Columna Ambito Financiero: "Brasil: ¿llegó el momento de invertir?"

  Martes 19 de Noviembre de 2013   

Brasil: ¿llegó el momento de invertir?


Por: Roberto A. Ruarte y Julián Yosovitch

http://www.ambito.com/diario/noticia.asp?id=716547




El análisis sobre psicología y el humor social es uno de los elementos más importantes que utilizamos los analistas técnicos a la hora de tomar decisiones de inversión en distintos mercados en un horizonte temporal de mediano y largo plazo. 

Teniendo una opinión en contrario respecto del humor social podremos identificar los momentos de inflexión del mercado. Siempre lo decimos, los mercados hacen techos con euforia y exitismo social, dentro de un contexto económico próspero y de alto crecimiento; mientras que los pisos se dan dentro de contextos de crisis económica, social, pánico y desesperación. 

En coincidencia con este concepto, George Soros sostenía que los mercados no son racionales, sino más bien irracionales y que el dinero está hecho para descartar lo obvio y apostarle a lo inesperado. La pregunta obligada entonces es: ¿Qué es hoy en día lo obvio y que es lo inesperado?

Hoy, con el diario del lunes es fácil poder sacar conclusiones que era obvio que Brasil haga techo de mercado en el 2007 (y 2010 como techo secundario) luego de haber saturado el mercado con altos niveles de euforia y buenas noticias, habiendo alcanzado la mayor calificación crediticia producto de buenos y sostenidos datos económicos y una mejora a nivel social con reducción de la pobreza y mayor inclusión social, a la vez que este fenómeno económico logró ubicar a su presidente, Lula da Silva como uno de los políticos más influyentes en la historia de Brasil y del mundo, obteniendo niveles de aceptación de la sociedad superiores al 70%, y dicho sea de paso, fue a quien le hicieron dos veces la película con su biografía y sus éxitos políticos, sociales y personales.

En esos mismos años, Brasil logró consagrarse con la localía en los juegos olímpicos y el campeonato del mundo que se desarrollarán en los próximos años. En el techo de 2007 eligieron a Brasil como sede de la próxima Copa del Mundo en el año 2014, mientras que en el techo de 2009, Río fue elegida como sede de los Juegos Olímpicos de 2016.

Todos estos logros han sido muy importantes y muy buenos a nivel social, económico y político que hacían entender que algo importante iba a venir en Brasil.
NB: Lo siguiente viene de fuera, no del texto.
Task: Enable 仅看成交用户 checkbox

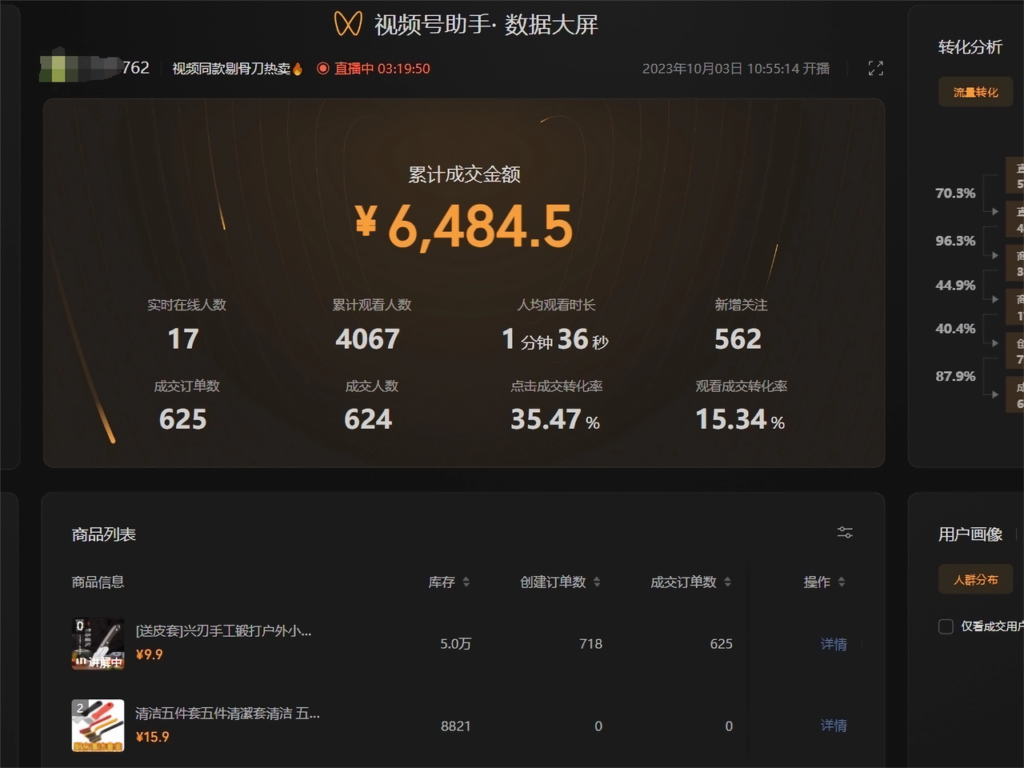Action: [944, 626]
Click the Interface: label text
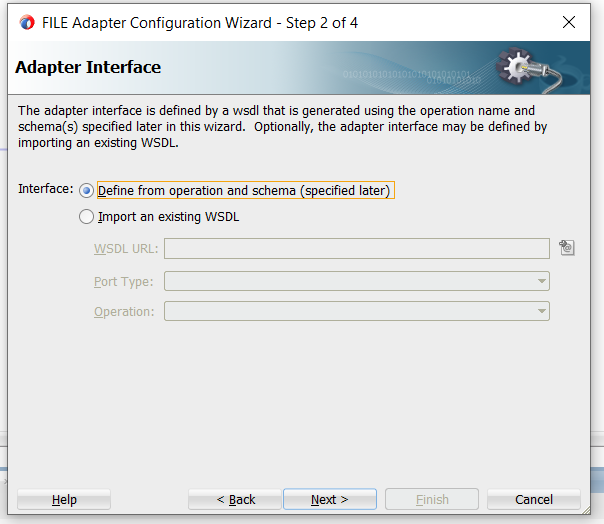The image size is (604, 524). [46, 189]
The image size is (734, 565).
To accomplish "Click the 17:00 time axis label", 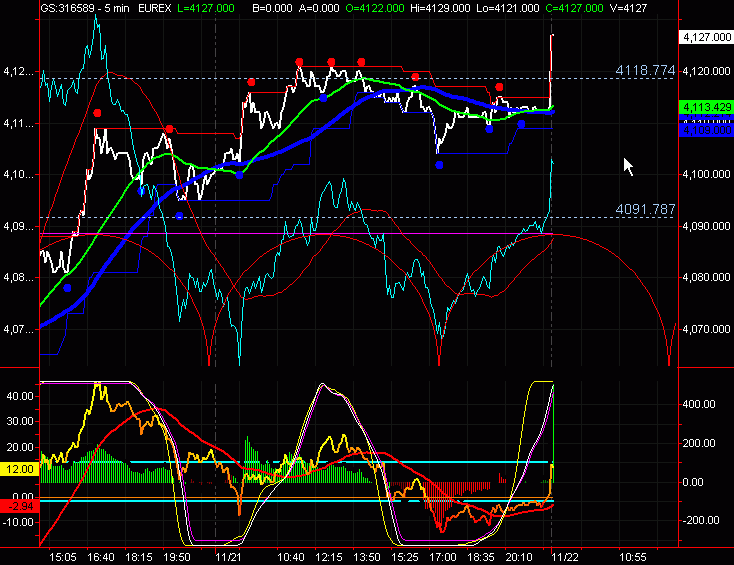I will click(x=442, y=554).
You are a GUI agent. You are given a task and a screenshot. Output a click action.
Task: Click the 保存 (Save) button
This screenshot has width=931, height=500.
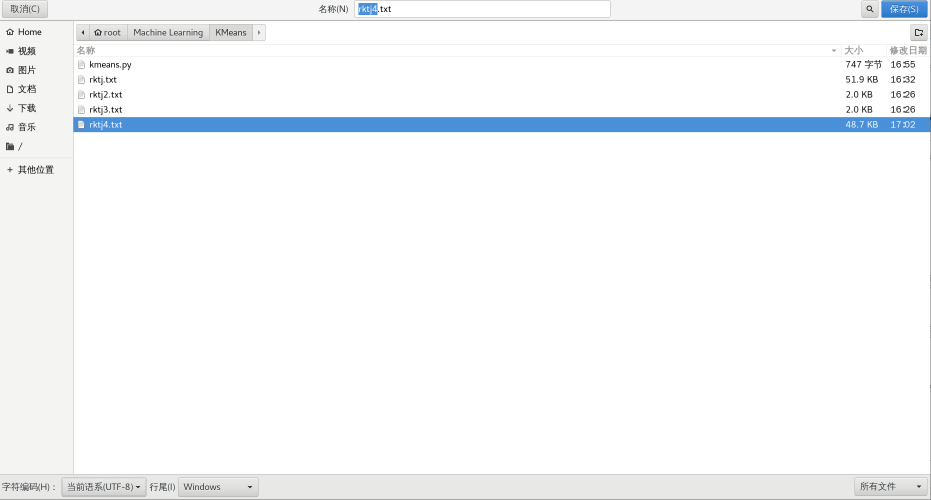pos(904,9)
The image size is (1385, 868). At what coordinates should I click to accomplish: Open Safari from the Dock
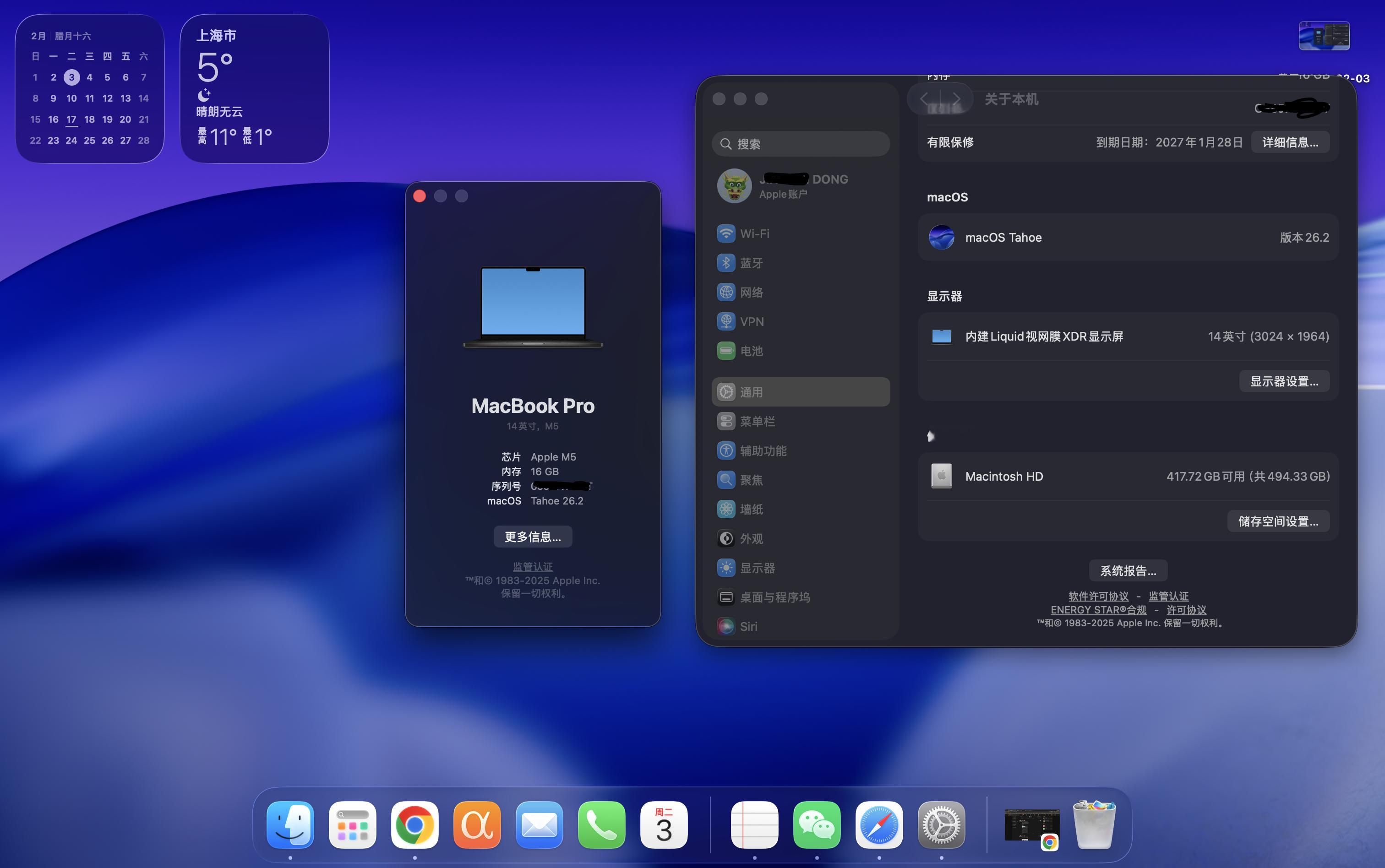pos(878,825)
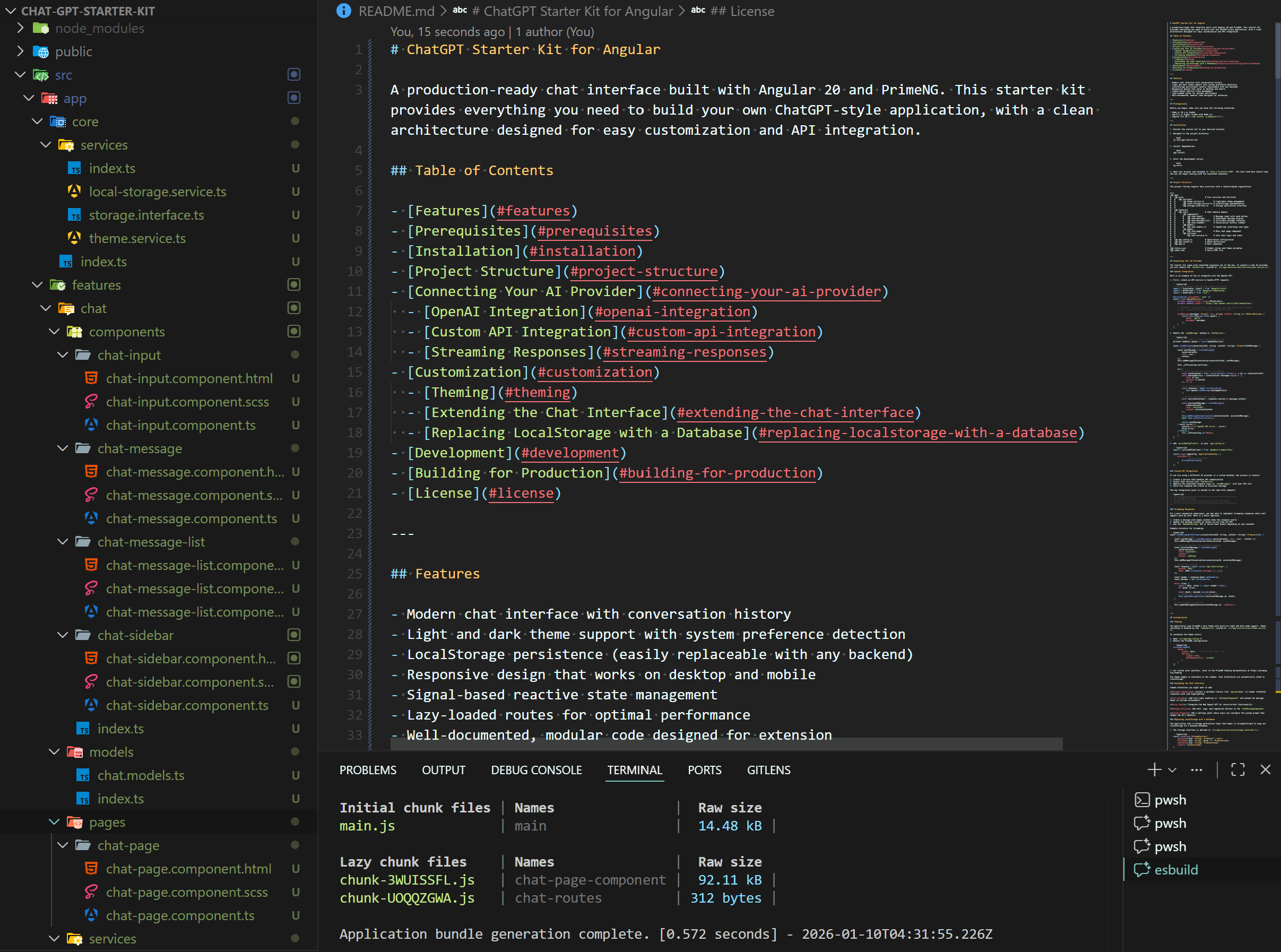Open chat.models.ts from the Explorer
The height and width of the screenshot is (952, 1281).
[x=140, y=775]
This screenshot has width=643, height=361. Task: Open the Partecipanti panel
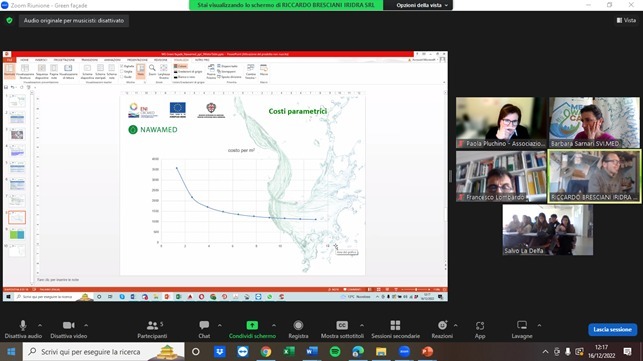pyautogui.click(x=152, y=329)
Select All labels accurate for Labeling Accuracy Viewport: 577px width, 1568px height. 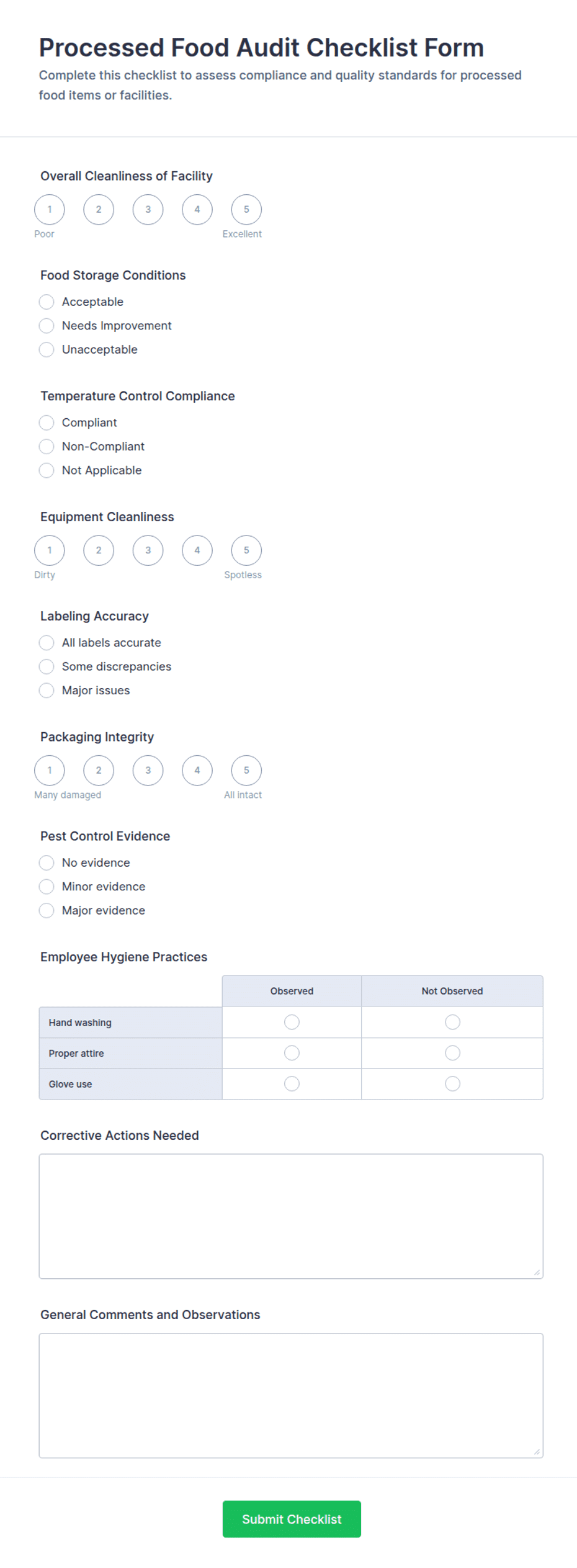pyautogui.click(x=47, y=643)
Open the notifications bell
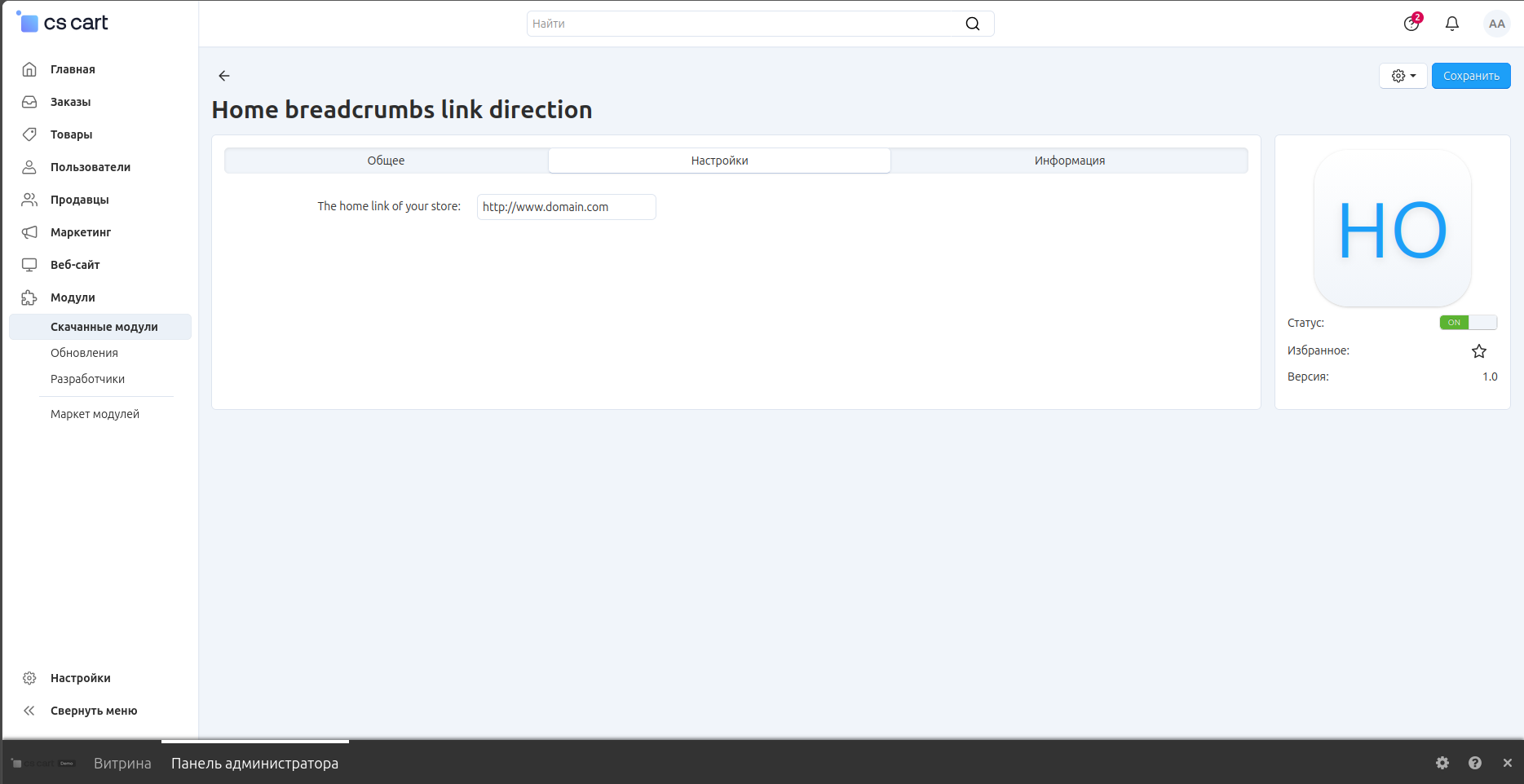 pyautogui.click(x=1451, y=24)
Estos fenómenos hacían obvio que Brasil era una oportunidad de inversión y que tales logros perdurarían en el tiempo continuando con el crecimiento alcanzado y por ende, el bull-market de Brasil y del Ibovespa debía continuar en los próximos años. Todos querían a Brasil y muchos compraron este cuento. 

¿Cómo les fue? El mercado hizo techo con gran euforia bursátil, económica política y social y una de las tapas más importantes en los últimos años referente a Brasil fue la tapa de la prestigiosa revista económica The Economist haciendo alusión al despegue de Brasil en noviembre de 2009. ("Braziltakes off").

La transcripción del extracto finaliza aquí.